Miller plays with the universal theme ‘Reason vs. Temptation’. Alfieri, the corresponding character to a Greek chorus, serves as ‘reason’, and a phone booth glowing on the opposite side of the stage acts as ‘temptation’. Alfieri’s rationality is evident in his warning, “the law is nature … Let her go”, and temptation is present in Eddie’s attraction to the slowly brightening, eerie blue glow of the phone booth. These polar opposites add an immense tension to the scene, as they are constantly conflicting. The lighting also plays an enormous role in the build of tension.
The glow of the phone booth foreshadows Eddie’s call to the Immigration Bureau, which goes against the will of the audience. However, the call is a drawn out process, looming at the end of the scene, and the audiences’ hate of the concept makes it all the more excruciating. Teamed with the “faint, lonely blue” glow, a complete lack of inclusive language suggests Eddie’s isolation. . Suddenly the whole event is more dramatic.
When Alfieri rises “with new anxiety”, the jump in tension is distinct, then stabilizes with his desperate pleading; “You won’t have a friend in the world, Eddie! As the glow grows strong and lights on Alfieri go out, we see Eddie’s determination increase as he has lost all rationality. After the call that changes everything, tension is broken by Louis’ entrance, a minor character completely unaware of the situation, when he casually asks, “Go bowlin’, Eddie? ” The very last scene in the play provides the audience with one of its highest moments in tension. “People appear outside. ” Miller uses the appearance of a crowd as a dramatizing tool as increases the performance size.
The characters are no longer speaking intimately, they a speaking to a crowd. The crowd also accentuates the scale of the conflict between Eddie and Marco; what’s happening is so serious it has drawn a crowd. This accentuates the severity of the situation, and notifies the audience of the detrimental potential, increasing tension. Miller also uses the crowd for sound affects, which is highlighted by the direction “a great hushed shout goes up from the people. ” As humans, it’s in our nature to be alerted by other peoples’ shock reflexes.
It is for this reason that the shouts of the crowd affect the audience in a way that adds to the tension build, as it is a human instinct to take it seriously. The appearance of the knife is an enormous source of tension, as people today are immediately weary of its presence, purely due to possible outcomes. Our playwright has also used the language to build tension. Eddie’s words provoke Marco, “Tell the people, Marco, tell them what a liar you are! ”, and the words of Eddie’s friends and family are pleading and emotional, “Eddie, for Christ’s sake! , a straining contrast.

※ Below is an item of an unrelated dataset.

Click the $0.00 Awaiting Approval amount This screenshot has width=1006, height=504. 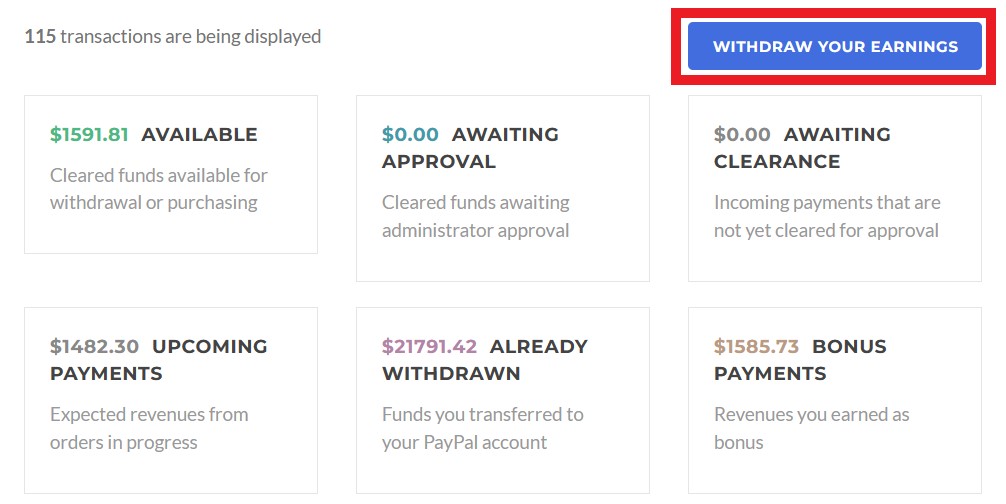pyautogui.click(x=410, y=134)
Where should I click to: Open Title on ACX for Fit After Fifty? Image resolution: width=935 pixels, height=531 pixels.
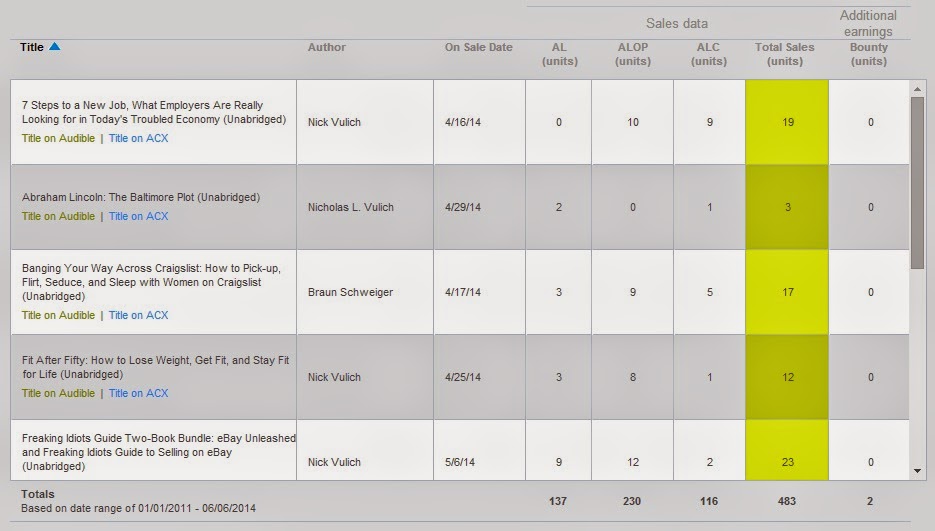(138, 393)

Exclamation marks portray the desperation in the scene. “Little bits of laughter” escape Eddie, “his eyes are murderous”, but in the dramatic peak, recognised by Marco yelling “Anima-a-a-l! ”, the knife is thrust upon him. Tension is released when the lights dim, spotlighting Alfieri for closure. Arthur Miller uses a multitude of theatrical conventions to build and release tension throughout ‘A View from the Bridge’. This has a tremendous effect on the play’s overall tone, making it renowned as one of theatre’s best modern tragedies.